→ **Actions à mener**:
- A) Dans le passage sur Beethoven, recopiez la partie qui s'ouvre sur les mots contenant « À quel point » et se ferme sur « une mélancolie profonde. », en remplaçant « mélancolie » par « tristesse ».
- B) Prolongez le passage sur Beethoven à partir de sa dernière phrase.

→ **Passage fourni**:
À quel point il est naturel aux musiciens compétents de chercher à interpréter la musique de chambre, et notamment les sonates, au moyen des sentiments connus et de certaines paroles des maîtres nous en avons l’aveu involontaire dans la page suivante de M. V. Wilder.

« Son isolement (de Beethoven en 1818) le faisait de plus en plus sombre et le plongeait de jour en jour dans une mélancolie profonde.

« Nous en trouvons la preuve dans les annotations désespérées qu’il inscrivait sur son carnet et qui restent comme un vivant témoignage de ses souffrances. Dans l’un de ses cahiers de conversation, daté de 1818, on lit cet appel navrant où se révèle tout son désespoir :

« Ô mon Dieu ! mon rempart, ma défense, mon seul refuge ! Tu lis dans les profondeurs de mon âme, et tu sais les douleurs que j’éprouve lorsqu’il faut que je fasse souffrir ceux qui veulent me disputer mon Charles (son neveu), mon trésor ! Entends-moi, être que je ne sais comment nommer, exauce l’ardente prière du plus malheureux de tous les mortels, de la plus infortunée des créatures !

→ **Section des données**:
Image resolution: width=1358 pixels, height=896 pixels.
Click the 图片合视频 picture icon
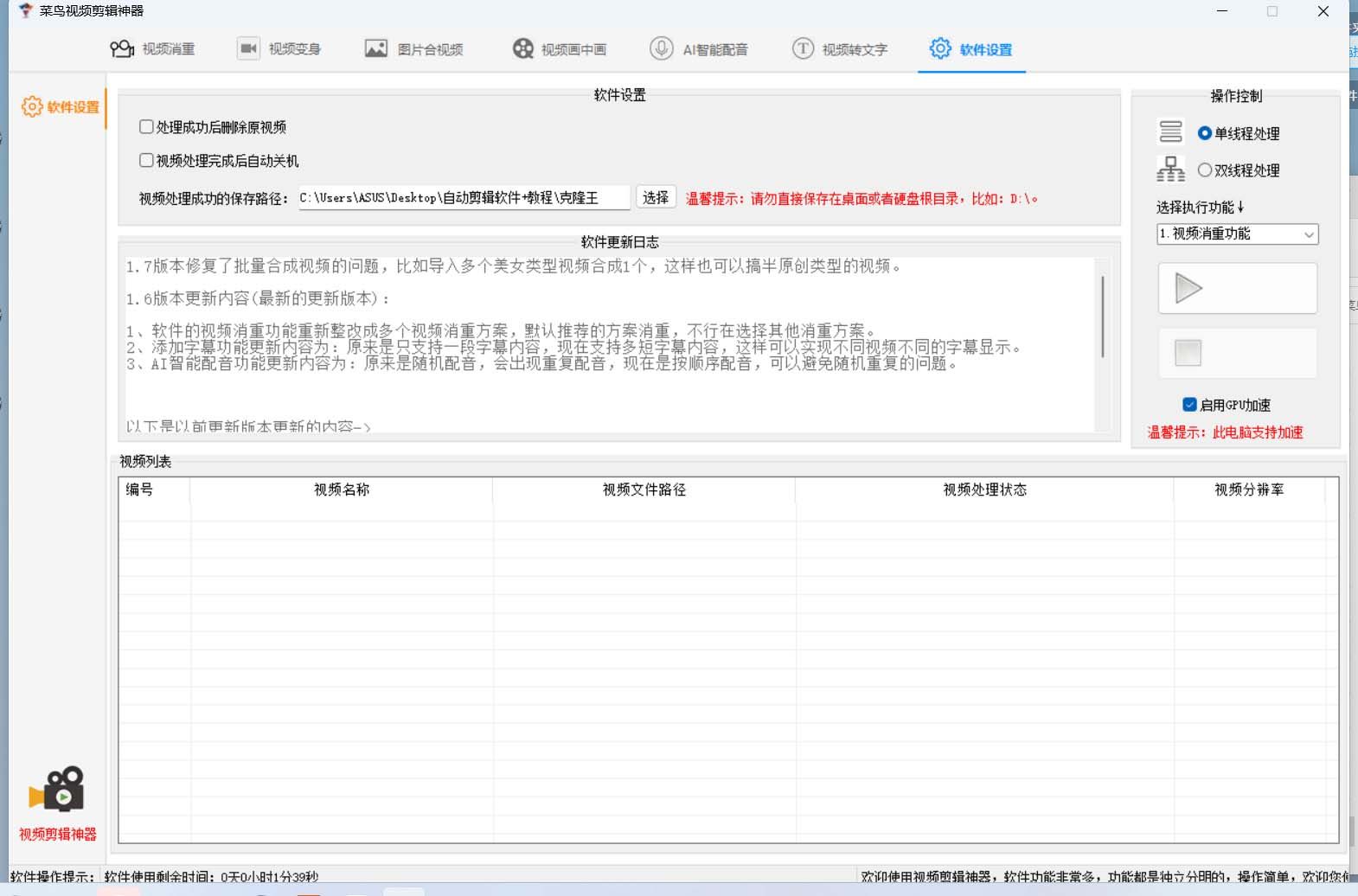point(376,49)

→ **Réponses par consigne**:
- A)
À quel point il est naturel aux musiciens compétents de chercher à interpréter la musique de chambre, et notamment les sonates, au moyen des sentiments connus et de certaines paroles des maîtres nous en avons l’aveu involontaire dans la page suivante de M. V. Wilder.

« Son isolement (de Beethoven en 1818) le faisait de plus en plus sombre et le plongeait de jour en jour dans une tristesse profonde.

- B)
« Je ne sais si je me fais illusion, dit M. V. Wilder, mais il me semble que cette prière touchante, que ce cri de détresse a été traduit, en langage divin, dans l’adagio de la sonate en si bémol (œuvre 106) que Beethoven écrivait au mois d’avril 1818[2]. »

Que l’amateur le plus déclaré de la musique pure se joue ou se fasse jouer cet adagio, après avoir lu la page de M. V. Wilder ; je le

  1. Même ouvrage, page 284.
  2. V. Wilder, Beethoven, etc., page 417.